- [Dataset entries]:
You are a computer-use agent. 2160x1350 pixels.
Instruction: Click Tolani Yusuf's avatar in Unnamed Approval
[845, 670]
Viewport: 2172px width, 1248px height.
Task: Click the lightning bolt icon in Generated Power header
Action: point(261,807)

- [Task details]:
Print exactly the lines that run from the line containing "Instruction: Click Tolani" to the end of the data, both ends included.

- [Task result]:
Instruction: Click Tolani Yusuf's avatar in Unnamed Approval
[845, 670]
Viewport: 2172px width, 1248px height.
Task: Click the lightning bolt icon in Generated Power header
Action: point(261,807)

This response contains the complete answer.